Frist der Zollverhandlungen zwischen USA und EU bis zum 9. Juli verlängert
US-Präsident Donald Trump hat am Sonntag der Bitte der EU stattgegeben, die Frist der Zollverhandlungen zwischen den USA und der EU bis zum 9. Juli zu verlängern.
Trump fügte hinzu, das Gespräch mit der EU über die Zollfrage sei „fröhlich“ gewesen. Die EU-Kommissionspräsidentin Ursula von der Leyen habe am gleichen Tag in einem Gespräch mit ihm gemeint, dass beide Seiten so bald wie möglich Kontakte pflegen sollten, um ein Abkommen abzuschließen.

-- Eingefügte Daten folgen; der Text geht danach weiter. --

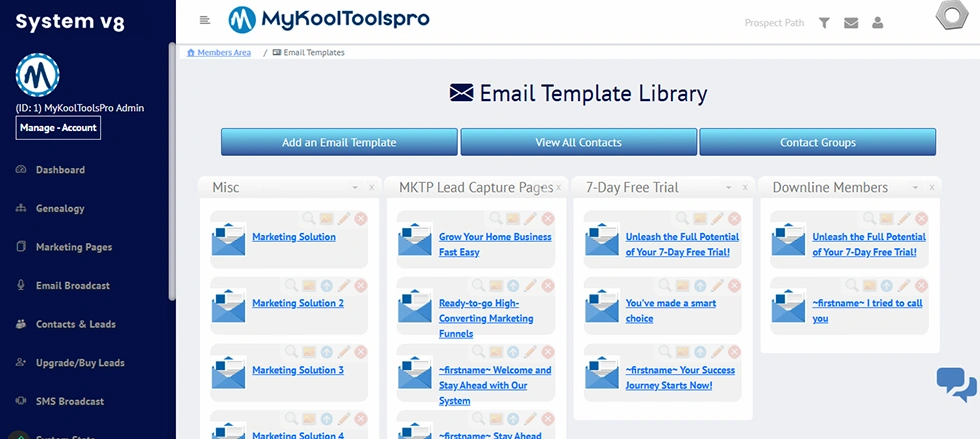Open Downline Members group dropdown arrow
Image resolution: width=980 pixels, height=439 pixels.
click(915, 187)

Am Freitag schrieb Trump in den sozialen Medien, er habe vorgeschlagen, ab dem 1. Juni Zölle von 50 Prozent auf aus der EU importierte Waren zu erheben. Das Hauptziel der EU sei es, „kleine Vorteile beim Handel mit den USA zu erwerben“. Die Verhandlungen zwischen den USA und der EU seien ergebnislos gewesen.
Mit einem Gesamthandelsvolumen von Waren und Dienstleistungen in Höhe von 1,1 Billionen US-Dollar zählen die Handelsbeziehungen zwischen der EU und den USA zu den weltweit wichtigsten Wirtschaftspartnerschaften.